# White or dark meat?



## Constance (Oct 27, 2006)

I fixed a simple chicken dish last night that I have been making since I was 18 years old. I used to cut up whole chickens, but in the last 20 years, I've used  chicken breasts, usually bone-in, because that's what my husband likes. All the dish involves is putting chicken in a baking dish, sprinkling with pepper, and spreading a can of undiluted Golden Mushroom soup over the top. Cover and bake at 350 or so until tender. Add vegetables in with the chicken for a one dish meal. 

I had been craving chicken, but yesterday when I went to the deep freeze, the first thing I came to was a bag with 3 huge leg quarters, and I didn't feel like digging deeper. 
I fixed the dish the same way as usual, pretty much.
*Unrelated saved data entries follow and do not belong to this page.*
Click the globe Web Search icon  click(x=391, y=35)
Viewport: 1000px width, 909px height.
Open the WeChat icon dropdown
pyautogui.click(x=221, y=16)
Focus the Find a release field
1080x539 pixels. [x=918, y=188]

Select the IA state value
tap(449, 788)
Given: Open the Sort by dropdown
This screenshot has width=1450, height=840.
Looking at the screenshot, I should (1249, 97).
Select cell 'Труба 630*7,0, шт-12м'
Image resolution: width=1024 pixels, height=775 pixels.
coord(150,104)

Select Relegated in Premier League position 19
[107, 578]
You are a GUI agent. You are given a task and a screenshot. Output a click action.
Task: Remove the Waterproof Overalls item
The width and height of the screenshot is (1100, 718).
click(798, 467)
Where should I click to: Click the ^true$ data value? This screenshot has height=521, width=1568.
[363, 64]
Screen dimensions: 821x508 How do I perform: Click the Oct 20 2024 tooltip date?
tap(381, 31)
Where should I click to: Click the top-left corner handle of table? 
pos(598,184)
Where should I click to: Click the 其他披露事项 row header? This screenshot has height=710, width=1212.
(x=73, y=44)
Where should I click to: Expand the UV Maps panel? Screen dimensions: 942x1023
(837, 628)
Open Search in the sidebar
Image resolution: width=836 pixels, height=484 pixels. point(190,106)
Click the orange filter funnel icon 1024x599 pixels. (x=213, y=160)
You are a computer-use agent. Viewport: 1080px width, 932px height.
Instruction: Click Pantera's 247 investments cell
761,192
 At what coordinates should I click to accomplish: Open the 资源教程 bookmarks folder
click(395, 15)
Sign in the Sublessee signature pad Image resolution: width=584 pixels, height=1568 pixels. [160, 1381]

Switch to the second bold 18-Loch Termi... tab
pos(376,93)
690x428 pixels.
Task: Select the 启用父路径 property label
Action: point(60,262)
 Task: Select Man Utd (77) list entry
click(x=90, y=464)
I did have to use 2 cansThe potatoes cooked under the chicken, so they could soak up the juices, and about the last half hour of cooking, I added a can of drained mushrooms, and a can of drained Allen's Kentucky Wonder Beans. 

Kim said it was by far the best I'd every fixed that dish. My girlfriend ate with us, and had two plates full (she's a white meat eater, also). 

So, my question is this: Have any of you white meat eaters ever tried dark meat?


----------



## Andy M. (Oct 27, 2006)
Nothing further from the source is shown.